SpaceX Signs $6.3 Billion AI Computing Agreement with Reflection AI
SpaceX will provide Reflection AI with NVIDIA GB300 chips at the Colossus 2 data center in Memphis, Tennessee, under a contract lasting until 2029, with monthly payments of $150 million starting from July 1, 2026. Previously, similar agreements were signed with Anthropic and Google, with expected monthly revenue from AI computing reaching $2.32 billion by October 2026.
Reflection AI, supported by NVIDIA, focuses on tools such as code agents, and this collaboration is seen as a move to enhance the U.S. open AI computing capabilities.
Source: Public Information
ABAB AI Insight
SpaceX has previously entered the AI infrastructure market through Starlink and data center expansion. This agreement with Reflection AI continues its strategy of diversifying from aerospace to AI computing, similar to Microsoft's cloud computing partnership with OpenAI.
From a capital perspective, large-scale AI computing agreements secure long-term revenue, directing funds towards the expansion of SpaceX's data centers while boosting demand for NVIDIA chips and strengthening the AI training supply chain.
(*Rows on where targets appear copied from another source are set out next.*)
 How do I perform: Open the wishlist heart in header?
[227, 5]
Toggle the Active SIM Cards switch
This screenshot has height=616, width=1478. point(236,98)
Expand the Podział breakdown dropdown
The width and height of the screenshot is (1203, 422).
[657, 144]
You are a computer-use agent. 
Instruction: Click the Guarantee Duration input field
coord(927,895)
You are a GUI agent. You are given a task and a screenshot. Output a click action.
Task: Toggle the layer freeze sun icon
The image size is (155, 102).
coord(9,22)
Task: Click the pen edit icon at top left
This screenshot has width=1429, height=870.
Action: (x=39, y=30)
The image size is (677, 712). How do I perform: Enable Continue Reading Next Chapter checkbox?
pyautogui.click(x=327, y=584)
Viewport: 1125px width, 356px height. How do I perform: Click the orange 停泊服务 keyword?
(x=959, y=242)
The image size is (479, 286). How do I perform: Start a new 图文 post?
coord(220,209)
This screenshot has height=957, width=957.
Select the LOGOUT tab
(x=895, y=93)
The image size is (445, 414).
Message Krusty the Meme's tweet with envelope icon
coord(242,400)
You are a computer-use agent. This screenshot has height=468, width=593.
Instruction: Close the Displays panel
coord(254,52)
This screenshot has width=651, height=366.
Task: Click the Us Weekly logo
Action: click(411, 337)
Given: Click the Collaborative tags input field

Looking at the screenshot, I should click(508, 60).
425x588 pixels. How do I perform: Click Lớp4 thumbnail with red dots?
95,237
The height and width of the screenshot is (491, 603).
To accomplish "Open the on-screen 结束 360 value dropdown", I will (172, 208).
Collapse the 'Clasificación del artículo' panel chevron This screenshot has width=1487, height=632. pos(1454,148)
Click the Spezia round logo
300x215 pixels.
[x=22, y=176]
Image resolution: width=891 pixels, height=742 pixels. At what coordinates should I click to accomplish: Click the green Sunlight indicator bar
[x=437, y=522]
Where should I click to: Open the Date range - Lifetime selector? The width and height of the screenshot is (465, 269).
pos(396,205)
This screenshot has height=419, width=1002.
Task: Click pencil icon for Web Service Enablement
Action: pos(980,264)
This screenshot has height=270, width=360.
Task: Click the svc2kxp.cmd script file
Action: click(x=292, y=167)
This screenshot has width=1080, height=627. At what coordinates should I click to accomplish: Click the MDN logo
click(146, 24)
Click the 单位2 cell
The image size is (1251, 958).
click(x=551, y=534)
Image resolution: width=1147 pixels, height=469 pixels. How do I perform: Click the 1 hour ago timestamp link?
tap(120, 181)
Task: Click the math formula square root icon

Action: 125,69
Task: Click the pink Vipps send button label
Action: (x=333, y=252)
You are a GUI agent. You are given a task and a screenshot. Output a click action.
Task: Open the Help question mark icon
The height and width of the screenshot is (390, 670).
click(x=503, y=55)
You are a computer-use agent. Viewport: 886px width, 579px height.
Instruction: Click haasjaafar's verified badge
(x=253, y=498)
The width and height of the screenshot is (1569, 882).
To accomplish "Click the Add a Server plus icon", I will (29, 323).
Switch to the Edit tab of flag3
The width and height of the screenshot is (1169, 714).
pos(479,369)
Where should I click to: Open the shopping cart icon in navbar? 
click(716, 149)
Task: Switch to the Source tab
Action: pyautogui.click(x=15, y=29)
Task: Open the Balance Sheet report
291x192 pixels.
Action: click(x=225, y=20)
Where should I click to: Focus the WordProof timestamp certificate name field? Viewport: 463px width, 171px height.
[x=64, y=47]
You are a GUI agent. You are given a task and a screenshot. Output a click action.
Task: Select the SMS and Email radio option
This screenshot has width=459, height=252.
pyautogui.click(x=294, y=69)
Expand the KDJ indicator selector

Similar to Google's agreement with Anthropic, SpaceX is currently in a critical window for transitioning revenue from aerospace to AI infrastructure. Multiple large contracts highlight pricing power amid computing shortages.
Essentially, this reflects technological substitution and capital concentration, with AI computing demand driving diversification in aerospace companies. Pricing power is shifting from launch services to data center computing leasing, accelerating SpaceX's evolution from a rocket company to an AI infrastructure giant.
ABAB News · Cognitive Law
Rocket launches are the starting point, computing leasing is the leverage, and diversifiers capture the AI cycle dividends. Large contracts secure cash flow, infrastructure expansion amplifies scale, and pricing power is determined by platforms that can match supply and demand. AI is blurring traditional boundaries, and the integration of aerospace and computing is reshaping company valuations, with long-term outcomes dictated by execution speed and technological depth.